**WHAT YOU WILL DO**: Reproduce every one of the records below word for word, leaving out the pictures.

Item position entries
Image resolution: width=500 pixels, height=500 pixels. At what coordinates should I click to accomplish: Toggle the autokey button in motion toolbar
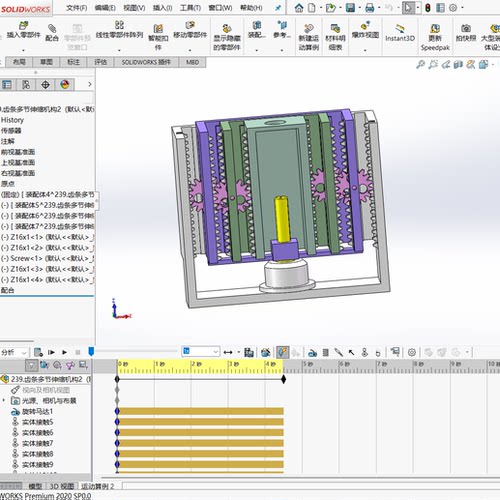pyautogui.click(x=282, y=352)
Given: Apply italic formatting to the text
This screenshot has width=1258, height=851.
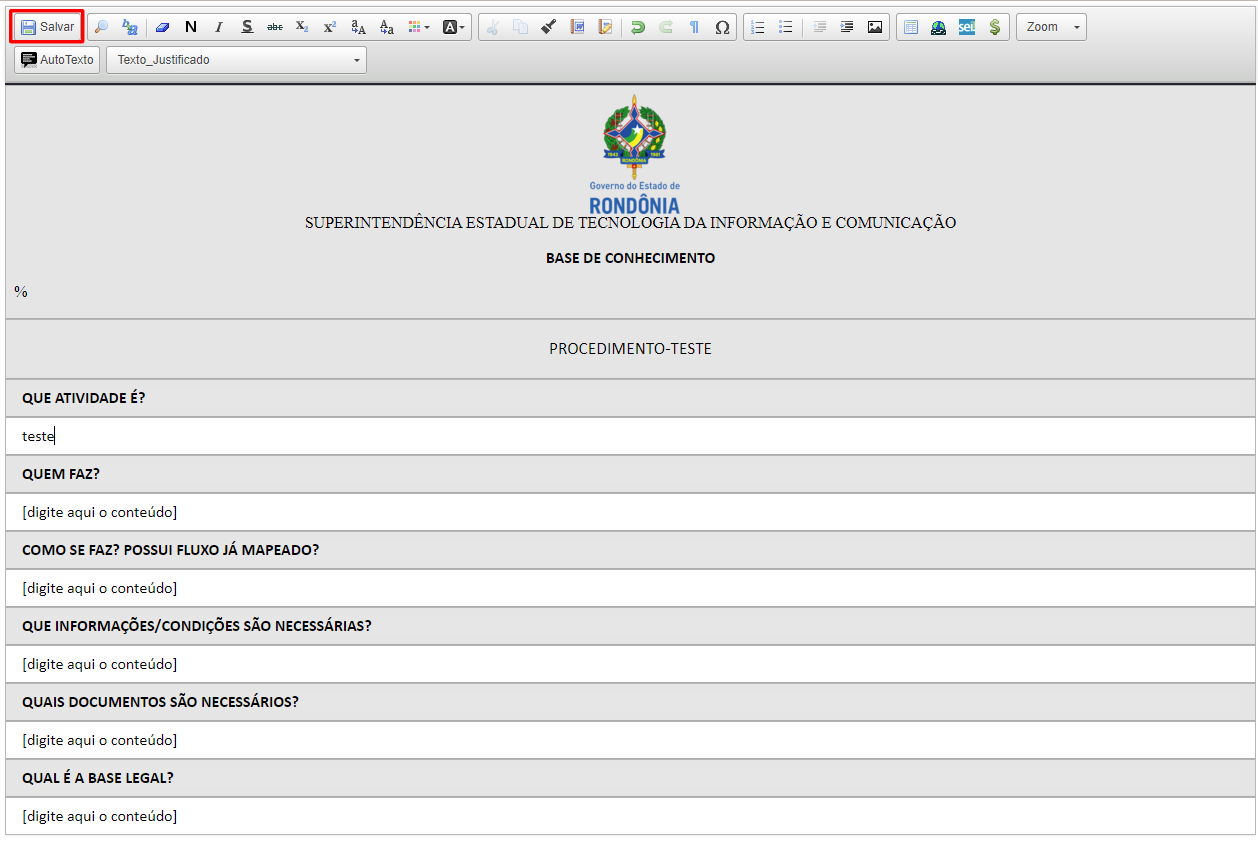Looking at the screenshot, I should coord(218,27).
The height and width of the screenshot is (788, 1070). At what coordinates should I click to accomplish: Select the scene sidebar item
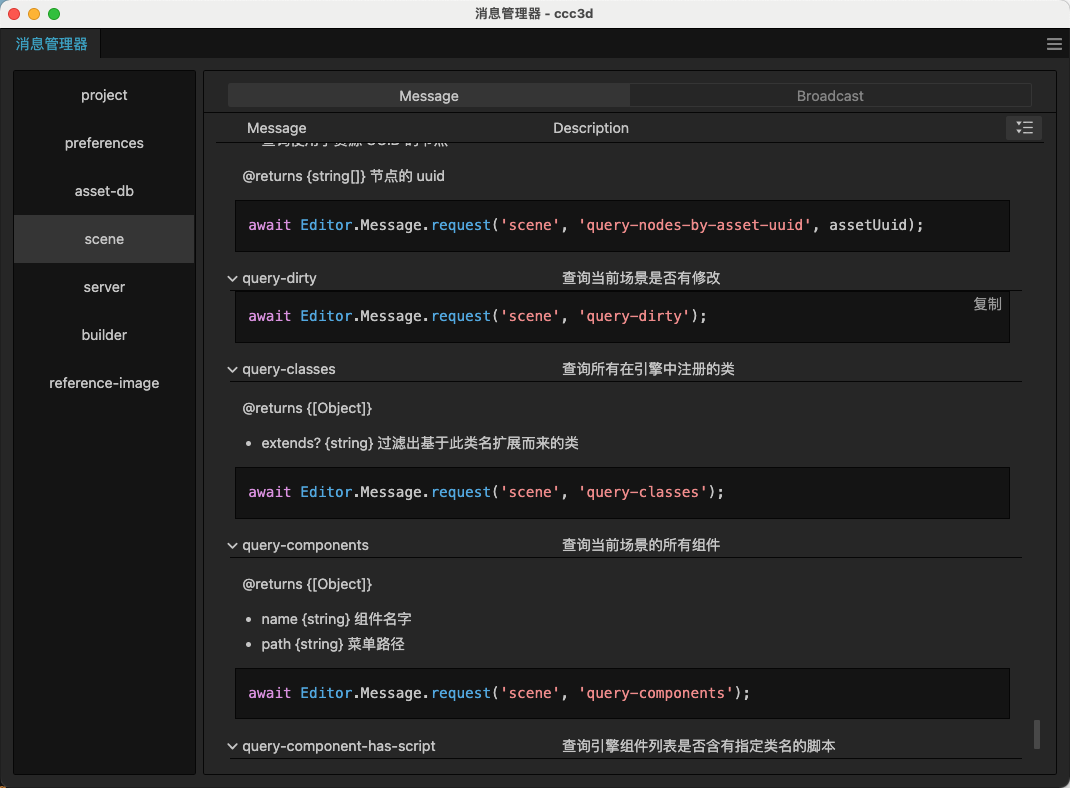coord(104,239)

**THE RESULT**:
Image resolution: width=500 pixels, height=500 pixels. At what coordinates should I click to accomplish: Toggle the autokey button in motion toolbar
pyautogui.click(x=282, y=352)
Given: Apply italic formatting to the text
This screenshot has width=1258, height=851.
Looking at the screenshot, I should coord(218,27).
The height and width of the screenshot is (788, 1070). At what coordinates should I click to accomplish: Select the scene sidebar item
coord(104,239)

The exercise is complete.